The two papers in the final section on ‘Clothing and Identity’ presented careful readings of objects and people, highlighting the subjective aspects of dress, as opposed to the previous ones which focused more on the operational mechanism of fashion as a system. Angela Maddock (Swansea Metropolitan University and Royal College of Art) explored narratives of different subjects through the analysis of a single garment in ‘Lost and Found: The Hand Knitted Jumper, exemplar for Fashion’s Agency.’ Through a detailed object analysis that recalled Jules Prown’s methodology she connected the subject’s agency and self-fashioning to the acts of making and wearing clothing. In ‘Traces of Memory: Clive Rundle’s Mesh-Shirt: S/S10,’ Erica de Greef (The Research Centre in New Identities, Cape Town) examined the tension between past and present, memories of colonialism, and identity in terms of nation, race, and individual vis à vis Benjamin’s tigersprung framework.

Caroline Evans (Central Saint Martins, UAL) brought the day’s musings to a close with her keynote lecture ‘Factories of Elegance: The Optical Unconscious of Twentieth-Century Couture Houses,’ based in part on her newly published text on modernism and early fashion shows between 1900 and 1929. Drawing on Benjamin and Pierre Nora, she explored fragments of history and memory in relation to French couture house photographic albums. Evans’ research illustrated how theory can facilitate and illuminate an argument as well as shed new light on historical questions. She also applied theory that did not relate explicitly to fashion. Fashion after all is interdisciplinary and its critical investigation within broad theoretical frameworks should be the ambition of forthcoming conferences in this series on ‘Fashion and Theory: Exploring critical perspectives in fashion and dress studies.’ This initial conference was a forum for experimenting with framing fashion theoretically. Some of the papers that fell short are perhaps symptomatic of the relative newness of this practice. However, the organisers of ‘Benjamin, Barthes, and Fashion,’ which prioritised the dialectical relationship between past theory and current scholarship, laid the groundwork for a constantly critical approach to a topic.

 

Notes:

  1.  M. Carter (2003), Fashion Classics from Carlyle to Barthes, Berg, Oxford and New York, p. xi.

  2.  ‘Call for Papers’ (2013), Benjamin, Barthes, and Fashion. [online] Available at: <http://benjaminbarthesandfashion.tumblr.com/CFP> [Accessed 2 October 2013].

  3.  P. Jobling (2013), Benjamin, Barthes, and Fashion. [online] Available at: <http://benjaminbarthesandfashion.tumblr.com/post/51222176623/paul-jobling> [Accessed 2 October 2013].

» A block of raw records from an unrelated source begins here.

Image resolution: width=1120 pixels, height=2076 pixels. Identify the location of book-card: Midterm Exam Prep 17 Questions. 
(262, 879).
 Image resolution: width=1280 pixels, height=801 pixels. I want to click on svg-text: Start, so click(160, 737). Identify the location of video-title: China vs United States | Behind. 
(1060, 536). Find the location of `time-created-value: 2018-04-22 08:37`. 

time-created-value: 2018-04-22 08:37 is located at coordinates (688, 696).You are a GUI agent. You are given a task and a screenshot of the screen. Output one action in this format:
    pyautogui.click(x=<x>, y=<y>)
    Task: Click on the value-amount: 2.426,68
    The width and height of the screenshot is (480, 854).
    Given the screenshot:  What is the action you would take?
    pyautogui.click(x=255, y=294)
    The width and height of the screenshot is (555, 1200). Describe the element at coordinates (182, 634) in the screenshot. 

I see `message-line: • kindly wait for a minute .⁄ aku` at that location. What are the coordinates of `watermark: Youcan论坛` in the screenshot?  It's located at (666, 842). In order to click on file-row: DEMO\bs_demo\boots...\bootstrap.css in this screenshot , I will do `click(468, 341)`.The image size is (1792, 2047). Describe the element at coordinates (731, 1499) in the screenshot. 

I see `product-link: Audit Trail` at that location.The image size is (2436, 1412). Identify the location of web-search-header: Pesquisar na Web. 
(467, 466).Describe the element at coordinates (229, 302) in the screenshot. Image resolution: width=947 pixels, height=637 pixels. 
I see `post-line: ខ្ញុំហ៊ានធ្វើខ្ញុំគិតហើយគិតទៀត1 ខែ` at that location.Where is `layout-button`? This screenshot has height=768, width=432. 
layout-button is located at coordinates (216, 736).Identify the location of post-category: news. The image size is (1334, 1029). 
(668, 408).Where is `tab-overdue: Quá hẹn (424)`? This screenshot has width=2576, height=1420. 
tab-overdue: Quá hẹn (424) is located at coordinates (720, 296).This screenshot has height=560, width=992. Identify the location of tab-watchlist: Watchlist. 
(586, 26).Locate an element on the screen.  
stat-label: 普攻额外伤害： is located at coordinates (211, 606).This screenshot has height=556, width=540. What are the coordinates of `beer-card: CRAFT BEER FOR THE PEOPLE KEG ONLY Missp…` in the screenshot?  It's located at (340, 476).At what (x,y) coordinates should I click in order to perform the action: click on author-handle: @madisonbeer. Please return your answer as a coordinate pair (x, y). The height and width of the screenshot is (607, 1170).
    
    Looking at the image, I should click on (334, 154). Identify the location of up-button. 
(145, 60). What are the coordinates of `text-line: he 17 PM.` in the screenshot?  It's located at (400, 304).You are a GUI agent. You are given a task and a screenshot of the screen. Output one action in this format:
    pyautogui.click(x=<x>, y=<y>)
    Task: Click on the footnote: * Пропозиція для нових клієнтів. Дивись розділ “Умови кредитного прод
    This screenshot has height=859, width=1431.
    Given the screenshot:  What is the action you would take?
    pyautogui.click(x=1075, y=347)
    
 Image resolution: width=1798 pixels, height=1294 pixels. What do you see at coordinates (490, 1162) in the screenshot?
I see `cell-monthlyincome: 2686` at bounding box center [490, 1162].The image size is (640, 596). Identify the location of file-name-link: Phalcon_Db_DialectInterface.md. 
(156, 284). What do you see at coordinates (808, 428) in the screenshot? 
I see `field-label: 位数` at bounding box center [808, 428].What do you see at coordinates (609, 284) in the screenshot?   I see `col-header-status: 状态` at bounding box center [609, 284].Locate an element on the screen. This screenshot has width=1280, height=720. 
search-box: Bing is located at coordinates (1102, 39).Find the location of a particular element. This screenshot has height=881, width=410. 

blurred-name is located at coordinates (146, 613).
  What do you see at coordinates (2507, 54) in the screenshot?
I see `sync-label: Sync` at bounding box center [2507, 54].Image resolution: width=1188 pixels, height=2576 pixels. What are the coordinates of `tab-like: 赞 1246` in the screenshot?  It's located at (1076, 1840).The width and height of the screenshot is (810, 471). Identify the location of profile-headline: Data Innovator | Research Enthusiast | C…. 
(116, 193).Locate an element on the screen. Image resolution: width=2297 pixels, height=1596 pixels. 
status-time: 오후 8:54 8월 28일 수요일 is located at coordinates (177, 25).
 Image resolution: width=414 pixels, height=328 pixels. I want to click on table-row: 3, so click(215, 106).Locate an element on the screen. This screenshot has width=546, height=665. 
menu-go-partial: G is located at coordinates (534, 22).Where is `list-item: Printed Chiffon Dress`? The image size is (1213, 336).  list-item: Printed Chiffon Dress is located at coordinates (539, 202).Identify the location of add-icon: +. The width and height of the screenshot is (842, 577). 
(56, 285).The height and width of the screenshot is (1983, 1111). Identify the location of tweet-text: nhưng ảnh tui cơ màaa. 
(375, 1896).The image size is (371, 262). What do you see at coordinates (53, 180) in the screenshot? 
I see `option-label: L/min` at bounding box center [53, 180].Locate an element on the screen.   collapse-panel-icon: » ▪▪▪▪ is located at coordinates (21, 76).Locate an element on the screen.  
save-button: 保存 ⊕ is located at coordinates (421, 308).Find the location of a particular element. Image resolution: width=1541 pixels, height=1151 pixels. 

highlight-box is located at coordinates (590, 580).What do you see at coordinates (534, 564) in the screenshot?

  4.  L. Nead (2013), Benjamin, Barthes, and Fashion. [online] Available at: <http://benjaminbarthesandfashion.tumblr.com/post/51634118079/lynda-nead> [Accessed 2 October 2013].

 

Contributor:

Alexis Romano is a PhD Candidate (Dress History) at the Courtauld Institute of Art and co-founder of the Fashion Research Network. Her doctoral research situates the development of the French ready-made clothing industry (1950-1970) against the country’s economic modernisation as well as shifting cultural ideologies and gender and national identities.